> [Task item]
Among the lines below, keep only those from the one containing "Instruction: Click the left" through the one containing "Given: Switch canvas to mobile view", and reproduce them exactly.

> [Stored data entries]
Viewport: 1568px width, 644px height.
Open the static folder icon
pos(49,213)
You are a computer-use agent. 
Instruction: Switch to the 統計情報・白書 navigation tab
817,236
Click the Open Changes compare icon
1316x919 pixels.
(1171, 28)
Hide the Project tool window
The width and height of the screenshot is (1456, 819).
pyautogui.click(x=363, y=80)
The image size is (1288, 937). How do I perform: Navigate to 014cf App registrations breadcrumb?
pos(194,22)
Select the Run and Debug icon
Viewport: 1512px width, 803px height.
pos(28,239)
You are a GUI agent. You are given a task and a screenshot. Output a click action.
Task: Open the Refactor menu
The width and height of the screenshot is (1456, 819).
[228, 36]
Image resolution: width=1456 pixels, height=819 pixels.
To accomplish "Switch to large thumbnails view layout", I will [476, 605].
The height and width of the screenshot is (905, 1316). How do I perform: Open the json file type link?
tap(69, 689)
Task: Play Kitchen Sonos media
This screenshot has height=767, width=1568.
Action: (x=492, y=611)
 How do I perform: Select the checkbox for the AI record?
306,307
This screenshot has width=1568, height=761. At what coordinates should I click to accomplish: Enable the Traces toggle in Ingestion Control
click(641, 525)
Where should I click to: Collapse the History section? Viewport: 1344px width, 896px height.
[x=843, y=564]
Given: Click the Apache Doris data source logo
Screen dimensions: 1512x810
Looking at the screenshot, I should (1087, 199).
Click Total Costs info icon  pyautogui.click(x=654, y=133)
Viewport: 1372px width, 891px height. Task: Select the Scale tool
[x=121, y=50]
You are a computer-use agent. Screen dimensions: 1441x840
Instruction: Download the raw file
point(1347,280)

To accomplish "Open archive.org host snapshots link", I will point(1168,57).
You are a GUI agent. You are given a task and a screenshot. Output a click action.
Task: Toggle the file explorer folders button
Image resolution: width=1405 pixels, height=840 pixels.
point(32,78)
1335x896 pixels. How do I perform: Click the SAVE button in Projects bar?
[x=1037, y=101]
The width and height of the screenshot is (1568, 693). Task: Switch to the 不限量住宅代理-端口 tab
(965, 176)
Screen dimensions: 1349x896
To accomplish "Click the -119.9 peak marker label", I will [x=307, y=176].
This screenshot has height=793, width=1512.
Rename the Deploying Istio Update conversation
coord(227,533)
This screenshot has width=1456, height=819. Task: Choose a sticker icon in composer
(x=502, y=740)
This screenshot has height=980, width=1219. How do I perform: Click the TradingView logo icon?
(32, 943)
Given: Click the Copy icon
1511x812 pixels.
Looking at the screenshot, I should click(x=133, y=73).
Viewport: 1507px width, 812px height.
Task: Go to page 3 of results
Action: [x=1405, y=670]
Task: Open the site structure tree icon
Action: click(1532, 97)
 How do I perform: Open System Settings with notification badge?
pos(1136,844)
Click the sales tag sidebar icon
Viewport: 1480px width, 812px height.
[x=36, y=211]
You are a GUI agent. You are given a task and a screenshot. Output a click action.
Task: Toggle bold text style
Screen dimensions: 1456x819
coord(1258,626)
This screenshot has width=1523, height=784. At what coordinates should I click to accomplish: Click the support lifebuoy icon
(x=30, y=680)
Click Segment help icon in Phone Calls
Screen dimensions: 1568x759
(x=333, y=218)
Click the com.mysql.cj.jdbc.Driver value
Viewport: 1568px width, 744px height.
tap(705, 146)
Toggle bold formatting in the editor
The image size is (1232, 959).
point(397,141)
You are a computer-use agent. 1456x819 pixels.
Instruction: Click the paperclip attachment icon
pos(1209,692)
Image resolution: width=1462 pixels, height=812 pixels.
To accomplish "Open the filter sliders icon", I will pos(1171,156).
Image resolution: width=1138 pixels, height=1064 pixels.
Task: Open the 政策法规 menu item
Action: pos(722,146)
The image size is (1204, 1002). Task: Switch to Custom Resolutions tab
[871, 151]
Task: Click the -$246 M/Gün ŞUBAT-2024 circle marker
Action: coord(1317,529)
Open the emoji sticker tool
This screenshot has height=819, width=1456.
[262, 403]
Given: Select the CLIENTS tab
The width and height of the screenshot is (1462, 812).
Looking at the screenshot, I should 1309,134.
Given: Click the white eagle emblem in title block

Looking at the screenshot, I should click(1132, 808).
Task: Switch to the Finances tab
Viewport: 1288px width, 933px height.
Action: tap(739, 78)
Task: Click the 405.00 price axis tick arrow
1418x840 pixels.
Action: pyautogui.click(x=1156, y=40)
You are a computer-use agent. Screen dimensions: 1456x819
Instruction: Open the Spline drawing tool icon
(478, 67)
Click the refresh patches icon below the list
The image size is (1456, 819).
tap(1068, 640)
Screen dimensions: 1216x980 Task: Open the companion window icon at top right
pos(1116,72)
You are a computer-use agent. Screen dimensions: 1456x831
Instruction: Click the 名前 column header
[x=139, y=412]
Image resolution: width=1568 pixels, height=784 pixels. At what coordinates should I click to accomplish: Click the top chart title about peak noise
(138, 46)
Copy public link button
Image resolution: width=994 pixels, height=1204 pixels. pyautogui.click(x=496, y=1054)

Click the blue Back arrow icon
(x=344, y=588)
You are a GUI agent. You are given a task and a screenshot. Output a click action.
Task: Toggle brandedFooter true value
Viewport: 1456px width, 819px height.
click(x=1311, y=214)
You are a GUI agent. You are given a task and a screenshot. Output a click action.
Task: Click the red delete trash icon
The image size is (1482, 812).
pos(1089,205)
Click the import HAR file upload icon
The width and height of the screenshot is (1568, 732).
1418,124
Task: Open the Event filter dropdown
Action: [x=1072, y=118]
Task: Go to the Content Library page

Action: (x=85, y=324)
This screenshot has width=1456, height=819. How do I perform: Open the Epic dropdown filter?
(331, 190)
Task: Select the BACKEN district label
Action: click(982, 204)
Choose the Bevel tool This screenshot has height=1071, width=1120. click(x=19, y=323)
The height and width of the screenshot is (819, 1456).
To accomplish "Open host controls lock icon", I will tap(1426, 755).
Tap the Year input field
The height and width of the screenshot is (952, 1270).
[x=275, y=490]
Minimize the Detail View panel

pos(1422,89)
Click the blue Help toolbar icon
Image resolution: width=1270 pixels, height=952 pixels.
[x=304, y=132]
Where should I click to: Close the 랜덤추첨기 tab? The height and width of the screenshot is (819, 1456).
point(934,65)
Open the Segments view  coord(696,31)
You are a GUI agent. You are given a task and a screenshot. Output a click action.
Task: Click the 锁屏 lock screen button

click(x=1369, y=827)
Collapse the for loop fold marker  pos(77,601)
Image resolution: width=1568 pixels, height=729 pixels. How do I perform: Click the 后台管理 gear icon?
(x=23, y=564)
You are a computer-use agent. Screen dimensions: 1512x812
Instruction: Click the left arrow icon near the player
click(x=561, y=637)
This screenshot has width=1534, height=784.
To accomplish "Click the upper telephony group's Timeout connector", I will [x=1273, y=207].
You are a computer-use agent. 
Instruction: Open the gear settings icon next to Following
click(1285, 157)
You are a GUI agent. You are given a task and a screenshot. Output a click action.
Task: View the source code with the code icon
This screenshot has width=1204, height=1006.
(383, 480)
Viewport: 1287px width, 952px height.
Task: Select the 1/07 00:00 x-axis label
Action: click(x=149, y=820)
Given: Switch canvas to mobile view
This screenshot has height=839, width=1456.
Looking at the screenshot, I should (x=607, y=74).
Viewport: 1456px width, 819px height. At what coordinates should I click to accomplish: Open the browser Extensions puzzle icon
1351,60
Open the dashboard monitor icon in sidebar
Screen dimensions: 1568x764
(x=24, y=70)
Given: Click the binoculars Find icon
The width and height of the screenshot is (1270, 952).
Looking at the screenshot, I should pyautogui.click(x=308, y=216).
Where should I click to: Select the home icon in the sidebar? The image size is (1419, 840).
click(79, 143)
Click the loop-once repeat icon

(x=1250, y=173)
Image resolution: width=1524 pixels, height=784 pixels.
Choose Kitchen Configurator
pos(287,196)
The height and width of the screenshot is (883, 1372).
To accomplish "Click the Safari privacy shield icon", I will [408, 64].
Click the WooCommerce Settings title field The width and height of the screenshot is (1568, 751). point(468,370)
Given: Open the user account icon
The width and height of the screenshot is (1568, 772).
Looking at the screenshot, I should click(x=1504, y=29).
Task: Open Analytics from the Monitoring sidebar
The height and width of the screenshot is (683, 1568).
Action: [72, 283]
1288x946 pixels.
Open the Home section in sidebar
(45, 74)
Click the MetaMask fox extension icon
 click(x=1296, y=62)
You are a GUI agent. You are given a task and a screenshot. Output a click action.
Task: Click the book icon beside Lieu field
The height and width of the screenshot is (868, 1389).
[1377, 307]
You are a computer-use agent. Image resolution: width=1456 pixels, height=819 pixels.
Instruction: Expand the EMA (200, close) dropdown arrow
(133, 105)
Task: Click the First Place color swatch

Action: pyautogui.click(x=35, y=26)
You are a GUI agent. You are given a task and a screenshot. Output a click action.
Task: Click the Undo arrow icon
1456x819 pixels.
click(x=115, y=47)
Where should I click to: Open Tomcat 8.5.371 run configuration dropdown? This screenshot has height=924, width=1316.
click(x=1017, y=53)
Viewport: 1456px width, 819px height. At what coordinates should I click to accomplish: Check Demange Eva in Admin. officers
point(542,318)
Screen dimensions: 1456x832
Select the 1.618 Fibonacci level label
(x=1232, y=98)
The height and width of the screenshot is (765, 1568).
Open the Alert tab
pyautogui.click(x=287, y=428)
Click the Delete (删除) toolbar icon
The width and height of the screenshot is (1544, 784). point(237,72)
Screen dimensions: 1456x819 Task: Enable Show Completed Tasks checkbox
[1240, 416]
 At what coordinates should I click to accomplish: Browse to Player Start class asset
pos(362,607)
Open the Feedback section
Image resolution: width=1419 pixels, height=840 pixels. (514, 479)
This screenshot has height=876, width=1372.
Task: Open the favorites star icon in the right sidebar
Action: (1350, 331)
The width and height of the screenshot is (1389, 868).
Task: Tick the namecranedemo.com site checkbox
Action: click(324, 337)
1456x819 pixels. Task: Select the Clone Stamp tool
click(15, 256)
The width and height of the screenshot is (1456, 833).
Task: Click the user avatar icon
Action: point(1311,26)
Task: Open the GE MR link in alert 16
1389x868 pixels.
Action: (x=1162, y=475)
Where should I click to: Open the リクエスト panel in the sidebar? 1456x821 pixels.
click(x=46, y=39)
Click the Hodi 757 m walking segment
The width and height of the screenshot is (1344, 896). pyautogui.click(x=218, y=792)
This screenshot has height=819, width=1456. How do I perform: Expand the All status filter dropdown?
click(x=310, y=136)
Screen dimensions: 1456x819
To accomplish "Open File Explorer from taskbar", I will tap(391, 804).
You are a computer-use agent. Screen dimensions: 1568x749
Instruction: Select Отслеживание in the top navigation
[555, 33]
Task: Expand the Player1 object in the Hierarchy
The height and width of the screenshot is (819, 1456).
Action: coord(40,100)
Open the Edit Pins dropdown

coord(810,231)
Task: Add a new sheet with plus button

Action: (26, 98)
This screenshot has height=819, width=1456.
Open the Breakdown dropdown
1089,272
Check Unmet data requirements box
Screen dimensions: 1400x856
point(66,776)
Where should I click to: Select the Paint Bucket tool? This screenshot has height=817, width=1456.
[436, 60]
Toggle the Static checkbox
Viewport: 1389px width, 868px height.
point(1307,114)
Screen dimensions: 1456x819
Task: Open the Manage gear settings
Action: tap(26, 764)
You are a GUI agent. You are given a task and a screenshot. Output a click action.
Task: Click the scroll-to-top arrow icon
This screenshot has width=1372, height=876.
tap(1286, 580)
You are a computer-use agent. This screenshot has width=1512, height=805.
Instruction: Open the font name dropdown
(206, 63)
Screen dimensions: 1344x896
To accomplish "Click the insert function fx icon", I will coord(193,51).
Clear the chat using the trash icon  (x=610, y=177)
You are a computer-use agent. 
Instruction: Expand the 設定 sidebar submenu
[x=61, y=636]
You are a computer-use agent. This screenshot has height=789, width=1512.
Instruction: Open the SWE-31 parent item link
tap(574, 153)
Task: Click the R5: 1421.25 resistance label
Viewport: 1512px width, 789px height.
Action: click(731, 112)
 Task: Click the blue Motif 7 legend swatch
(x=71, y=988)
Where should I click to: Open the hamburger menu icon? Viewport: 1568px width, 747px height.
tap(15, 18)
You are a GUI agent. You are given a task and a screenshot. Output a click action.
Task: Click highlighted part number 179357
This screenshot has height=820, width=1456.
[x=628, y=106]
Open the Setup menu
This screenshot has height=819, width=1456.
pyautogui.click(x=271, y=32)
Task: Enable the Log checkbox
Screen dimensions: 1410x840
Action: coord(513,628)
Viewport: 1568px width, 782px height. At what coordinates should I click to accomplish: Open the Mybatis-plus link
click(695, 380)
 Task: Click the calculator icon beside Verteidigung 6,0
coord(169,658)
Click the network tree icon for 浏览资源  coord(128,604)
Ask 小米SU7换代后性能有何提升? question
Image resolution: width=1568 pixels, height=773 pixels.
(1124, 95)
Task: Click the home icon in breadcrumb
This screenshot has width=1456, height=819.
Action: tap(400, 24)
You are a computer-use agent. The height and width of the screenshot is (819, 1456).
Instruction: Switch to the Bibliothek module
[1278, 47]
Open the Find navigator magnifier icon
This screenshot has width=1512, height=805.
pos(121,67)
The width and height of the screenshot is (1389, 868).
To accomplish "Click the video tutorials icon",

> [Result]
Instruction: Click the left arrow icon near the player
click(x=561, y=637)
This screenshot has width=1534, height=784.
To accomplish "Click the upper telephony group's Timeout connector", I will [x=1273, y=207].
You are a computer-use agent. 
Instruction: Open the gear settings icon next to Following
click(1285, 157)
You are a GUI agent. You are given a task and a screenshot. Output a click action.
Task: View the source code with the code icon
This screenshot has width=1204, height=1006.
(383, 480)
Viewport: 1287px width, 952px height.
Task: Select the 1/07 00:00 x-axis label
Action: click(x=149, y=820)
Given: Switch canvas to mobile view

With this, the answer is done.